I wasn't so sure of that. “Listen, Doob, watch out for Kirchner. He's . . . hell, I don't know what his problem is, but he's not acting rational.”

“So what else is new? He's been on all our cases. Machine is about ready to jump ship, I think. Shit . . . they're calling me. Gotta go.”

The connection cut off.

I checked the time—­just before 2100. I wondered what Doob and Machine were doing in sick bay when they didn't have the duty . . . then decided that Kirchner must have called one of them in to cover for me.

Fuck it. They would sort it out without me.

But what was Kirchner's problem, anyway? Was he just a class-­A asshole . . . or was he under some kind of stress? In the Navy—­even in the Medical Corps, which is its own, private little navy of its own—­you don't often think about what sort of pressure your department heads or senior officers might be under. An ancient adage has it that shit rolls downhill . . . which means that when the captain is unhappy, he makes his exec unhappy, who makes the department heads unhappy, and eventually all of that unhappiness makes it all the way down to the enlisted guy pushing the broom. We don't have push brooms any longer, not when we have robots for keeping things tidy and filters to keep out the dust, but you get the idea.

Who was dumping enough shit on Kirchner that he felt it necessary to send some my way?

Well, maybe that was just life in the Navy, a natural consequence of rank and responsibility. It would have been nice, though, if
I'd
had someone to kick.

I turned in early, and crawled out of my tube at reveille. Bruce Tomacek was nice enough to bring me a plate of breakfast up from the mess hall. It sounded as though my disagreement with the ship's doctor was now the chief topic of discussion on board the ship.

“We're with you on this one, Doc,” he said. “We know you were looking out for Polly.”

“Well, win a few, lose a few,” I replied, shrugging. “Sometimes we screw up.”

One difficulty with medicine is that there very rarely is a clear-­cut right or wrong. Oh, sure, you can be wrong with a diagnosis or read a blood type wrong, or you can do something so blindingly
right
that everyone thinks you're working miracles. It happens.

But nine times out of ten, whatever symptoms your patient is showing are
not
going to be textbook. Okay, so you spotted the broken leg right off . . . but maybe his pain was masking
another
pain where his rib punctured his spleen. Or you treat the skull fracture but miss the broken neck. Or—­and this is the one I
really
hate—­you're confronted by a half dozen minor symptoms that let you know something is definitely wrong, but those symptoms could point to damn near anything. Allergic reaction, poisoning, AIDS or a similar autoimmune breakdown, lyme disease, varicella-­zoster virus, erythema, roseola, angioedema, lupus, or just a bad rash—­all of them and many others can show the same collection of vague symptoms, especially early on.

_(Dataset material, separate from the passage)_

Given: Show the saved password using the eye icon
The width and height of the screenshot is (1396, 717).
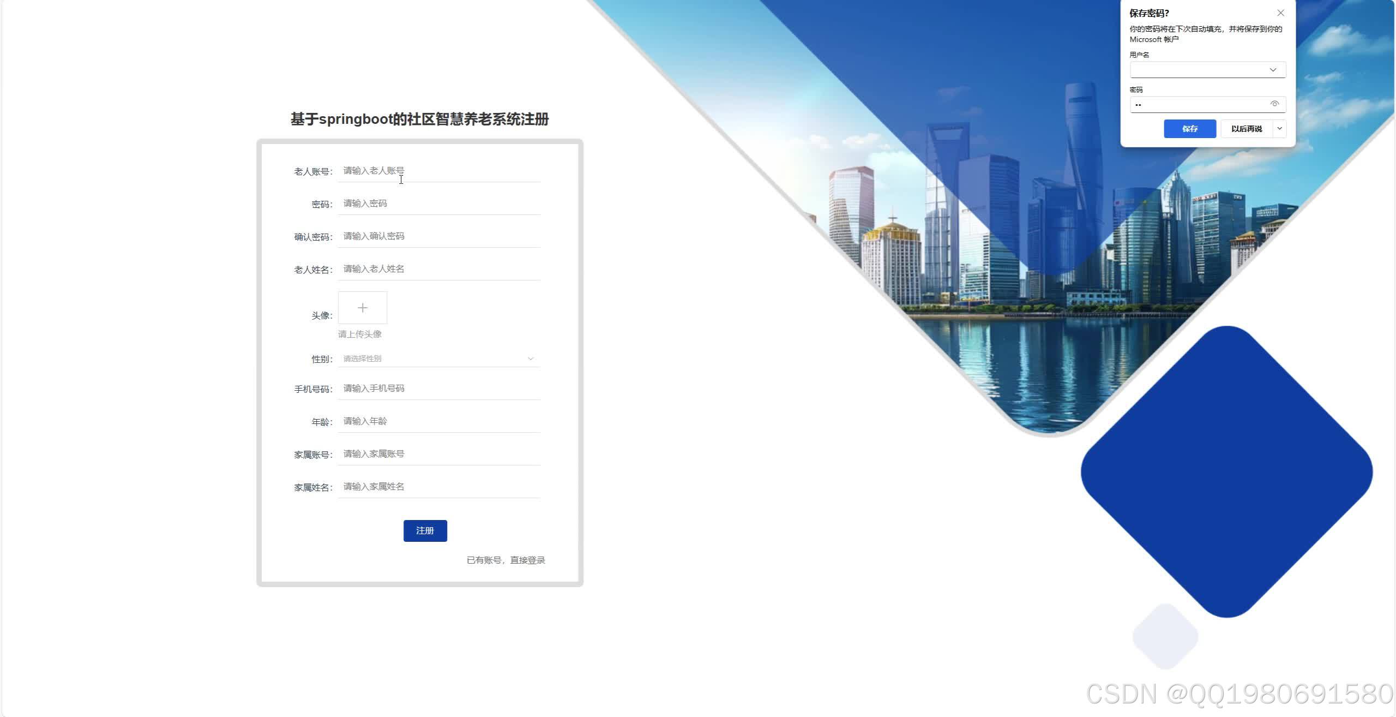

“Bullshit, Doc,” Tomacek said. “Kirchner is nuts. You see that look in his eyes?”

I decided it was best if I didn't let myself get drawn into that sort of talk. “Kirchner knows his shit,” I said. “He's been a doctor for longer than I've been alive. But thanks, man. I appreciate the vote of confidence.”

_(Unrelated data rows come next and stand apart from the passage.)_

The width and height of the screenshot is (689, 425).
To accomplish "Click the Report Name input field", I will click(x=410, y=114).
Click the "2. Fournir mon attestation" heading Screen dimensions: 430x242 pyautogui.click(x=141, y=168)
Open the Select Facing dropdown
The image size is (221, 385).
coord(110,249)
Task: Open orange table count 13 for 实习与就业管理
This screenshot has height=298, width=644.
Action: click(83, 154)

I got a call from Captain Summerlee's office a ­couple of hours later, telling me to report for mast.

Janice Summerlee's rank was commander, but she was skipper of the
Haldane
and her title always was
Captain
. I'd wondered at first if I would be going up in front of Lieutenant Kemmerer. She was the CO of the Marines, and technically in charge of all Fleet Marine Force personnel on board, which included us.

A Marine lieutenant, though, is lower in rank than a Navy lieutenant; it's the equivalent of a Navy lieutenant junior grade, or “JG,” which isn't normally a command rank. Kirchner outranked Kemmerer by two grades, but
he
couldn't hold mast for me because he was the one filing the report.

Ultimately, though, the ship's captain is the one to adjudicate all legal problems, and she outranked Kirchner. So I chimed her door, heard her say “Come,” and walked in.